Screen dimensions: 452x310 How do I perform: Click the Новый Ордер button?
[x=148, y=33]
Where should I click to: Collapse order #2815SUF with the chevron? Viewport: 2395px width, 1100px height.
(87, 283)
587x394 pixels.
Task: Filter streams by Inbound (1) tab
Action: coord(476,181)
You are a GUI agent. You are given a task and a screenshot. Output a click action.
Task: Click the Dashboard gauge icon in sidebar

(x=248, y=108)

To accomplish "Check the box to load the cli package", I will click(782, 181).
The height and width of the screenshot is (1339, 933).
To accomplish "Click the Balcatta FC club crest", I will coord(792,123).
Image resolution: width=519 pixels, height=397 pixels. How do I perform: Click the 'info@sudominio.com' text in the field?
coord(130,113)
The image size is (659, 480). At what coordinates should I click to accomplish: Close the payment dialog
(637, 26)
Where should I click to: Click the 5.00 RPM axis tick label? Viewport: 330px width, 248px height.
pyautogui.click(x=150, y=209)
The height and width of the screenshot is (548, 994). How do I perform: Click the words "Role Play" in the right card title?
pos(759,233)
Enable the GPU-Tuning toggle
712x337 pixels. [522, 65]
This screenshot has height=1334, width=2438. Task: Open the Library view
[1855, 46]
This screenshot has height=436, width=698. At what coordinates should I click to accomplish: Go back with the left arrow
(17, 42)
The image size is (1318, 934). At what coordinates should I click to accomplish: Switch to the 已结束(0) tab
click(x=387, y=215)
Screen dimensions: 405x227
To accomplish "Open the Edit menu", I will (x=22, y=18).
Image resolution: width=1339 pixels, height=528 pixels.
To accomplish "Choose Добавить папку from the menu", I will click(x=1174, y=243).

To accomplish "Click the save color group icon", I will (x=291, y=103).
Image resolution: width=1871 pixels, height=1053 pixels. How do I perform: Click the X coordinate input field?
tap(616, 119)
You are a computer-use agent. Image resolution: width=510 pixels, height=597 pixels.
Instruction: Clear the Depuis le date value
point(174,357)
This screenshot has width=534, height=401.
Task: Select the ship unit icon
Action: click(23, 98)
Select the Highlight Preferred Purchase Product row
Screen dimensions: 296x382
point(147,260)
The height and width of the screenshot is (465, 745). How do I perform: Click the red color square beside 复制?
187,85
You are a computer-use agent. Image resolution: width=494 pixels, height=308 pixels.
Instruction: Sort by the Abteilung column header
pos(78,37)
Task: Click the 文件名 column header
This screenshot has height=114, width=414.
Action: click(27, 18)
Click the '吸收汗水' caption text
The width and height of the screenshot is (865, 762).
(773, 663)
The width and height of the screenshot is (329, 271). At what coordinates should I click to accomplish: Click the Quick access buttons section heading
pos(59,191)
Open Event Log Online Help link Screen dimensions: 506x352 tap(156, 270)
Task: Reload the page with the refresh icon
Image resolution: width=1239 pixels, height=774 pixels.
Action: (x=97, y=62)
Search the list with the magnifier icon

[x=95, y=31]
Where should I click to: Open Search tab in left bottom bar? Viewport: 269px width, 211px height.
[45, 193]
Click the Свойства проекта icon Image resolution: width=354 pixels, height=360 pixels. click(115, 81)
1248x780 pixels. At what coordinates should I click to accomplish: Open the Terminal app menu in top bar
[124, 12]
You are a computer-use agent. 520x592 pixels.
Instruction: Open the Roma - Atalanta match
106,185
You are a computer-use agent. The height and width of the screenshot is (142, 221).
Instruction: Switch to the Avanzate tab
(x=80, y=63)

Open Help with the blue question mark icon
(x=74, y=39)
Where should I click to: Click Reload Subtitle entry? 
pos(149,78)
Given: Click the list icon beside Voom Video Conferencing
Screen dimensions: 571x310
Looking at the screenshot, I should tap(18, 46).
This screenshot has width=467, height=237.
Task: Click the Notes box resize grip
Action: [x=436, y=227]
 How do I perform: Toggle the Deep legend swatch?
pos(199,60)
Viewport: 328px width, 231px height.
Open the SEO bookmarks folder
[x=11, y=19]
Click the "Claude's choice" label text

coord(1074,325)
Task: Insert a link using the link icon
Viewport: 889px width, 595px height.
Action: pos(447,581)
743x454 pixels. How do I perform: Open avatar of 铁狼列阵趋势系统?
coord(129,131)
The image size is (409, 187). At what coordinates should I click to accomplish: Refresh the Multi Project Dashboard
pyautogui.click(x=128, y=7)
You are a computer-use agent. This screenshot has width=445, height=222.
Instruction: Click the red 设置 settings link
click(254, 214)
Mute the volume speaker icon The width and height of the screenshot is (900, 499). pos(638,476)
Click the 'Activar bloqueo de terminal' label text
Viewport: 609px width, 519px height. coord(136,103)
##############################
◆ **SET EXERCISE**: Copy out every line of the listing above verbatim, keeping each line's wording, punctuation, and order unchanged.

◆ **SOLUTION TO THE PROBLEM**:
Screen dimensions: 452x310 How do I perform: Click the Новый Ордер button?
[x=148, y=33]
Where should I click to: Collapse order #2815SUF with the chevron? Viewport: 2395px width, 1100px height.
(87, 283)
587x394 pixels.
Task: Filter streams by Inbound (1) tab
Action: coord(476,181)
You are a GUI agent. You are given a task and a screenshot. Output a click action.
Task: Click the Dashboard gauge icon in sidebar

(x=248, y=108)

To accomplish "Check the box to load the cli package", I will click(782, 181).
The height and width of the screenshot is (1339, 933).
To accomplish "Click the Balcatta FC club crest", I will coord(792,123).
Image resolution: width=519 pixels, height=397 pixels. How do I perform: Click the 'info@sudominio.com' text in the field?
coord(130,113)
The image size is (659, 480). At what coordinates should I click to accomplish: Close the payment dialog
(637, 26)
Where should I click to: Click the 5.00 RPM axis tick label? Viewport: 330px width, 248px height.
pyautogui.click(x=150, y=209)
The height and width of the screenshot is (548, 994). How do I perform: Click the words "Role Play" in the right card title?
pos(759,233)
Enable the GPU-Tuning toggle
712x337 pixels. [522, 65]
This screenshot has height=1334, width=2438. Task: Open the Library view
[1855, 46]
This screenshot has height=436, width=698. At what coordinates should I click to accomplish: Go back with the left arrow
(17, 42)
The image size is (1318, 934). At what coordinates should I click to accomplish: Switch to the 已结束(0) tab
click(x=387, y=215)
Screen dimensions: 405x227
To accomplish "Open the Edit menu", I will (x=22, y=18).
Image resolution: width=1339 pixels, height=528 pixels.
To accomplish "Choose Добавить папку from the menu", I will click(x=1174, y=243).

To accomplish "Click the save color group icon", I will (x=291, y=103).
Image resolution: width=1871 pixels, height=1053 pixels. How do I perform: Click the X coordinate input field?
tap(616, 119)
You are a computer-use agent. Image resolution: width=510 pixels, height=597 pixels.
Instruction: Clear the Depuis le date value
point(174,357)
This screenshot has width=534, height=401.
Task: Select the ship unit icon
Action: click(23, 98)
Select the Highlight Preferred Purchase Product row
Screen dimensions: 296x382
point(147,260)
The height and width of the screenshot is (465, 745). How do I perform: Click the red color square beside 复制?
187,85
You are a computer-use agent. Image resolution: width=494 pixels, height=308 pixels.
Instruction: Sort by the Abteilung column header
pos(78,37)
Task: Click the 文件名 column header
This screenshot has height=114, width=414.
Action: click(27, 18)
Click the '吸收汗水' caption text
The width and height of the screenshot is (865, 762).
(773, 663)
The width and height of the screenshot is (329, 271). At what coordinates should I click to accomplish: Click the Quick access buttons section heading
pos(59,191)
Open Event Log Online Help link Screen dimensions: 506x352 tap(156, 270)
Task: Reload the page with the refresh icon
Image resolution: width=1239 pixels, height=774 pixels.
Action: (x=97, y=62)
Search the list with the magnifier icon

[x=95, y=31]
Where should I click to: Open Search tab in left bottom bar? Viewport: 269px width, 211px height.
[45, 193]
Click the Свойства проекта icon Image resolution: width=354 pixels, height=360 pixels. click(115, 81)
1248x780 pixels. At what coordinates should I click to accomplish: Open the Terminal app menu in top bar
[124, 12]
You are a computer-use agent. 520x592 pixels.
Instruction: Open the Roma - Atalanta match
106,185
You are a computer-use agent. The height and width of the screenshot is (142, 221).
Instruction: Switch to the Avanzate tab
(x=80, y=63)

Open Help with the blue question mark icon
(x=74, y=39)
Where should I click to: Click Reload Subtitle entry? 
pos(149,78)
Given: Click the list icon beside Voom Video Conferencing
Screen dimensions: 571x310
Looking at the screenshot, I should tap(18, 46).
This screenshot has width=467, height=237.
Task: Click the Notes box resize grip
Action: [x=436, y=227]
 How do I perform: Toggle the Deep legend swatch?
pos(199,60)
Viewport: 328px width, 231px height.
Open the SEO bookmarks folder
[x=11, y=19]
Click the "Claude's choice" label text

coord(1074,325)
Task: Insert a link using the link icon
Viewport: 889px width, 595px height.
Action: pos(447,581)
743x454 pixels. How do I perform: Open avatar of 铁狼列阵趋势系统?
coord(129,131)
The image size is (409, 187). At what coordinates should I click to accomplish: Refresh the Multi Project Dashboard
pyautogui.click(x=128, y=7)
You are a computer-use agent. This screenshot has width=445, height=222.
Instruction: Click the red 设置 settings link
click(254, 214)
Mute the volume speaker icon The width and height of the screenshot is (900, 499). pos(638,476)
Click the 'Activar bloqueo de terminal' label text
Viewport: 609px width, 519px height. coord(136,103)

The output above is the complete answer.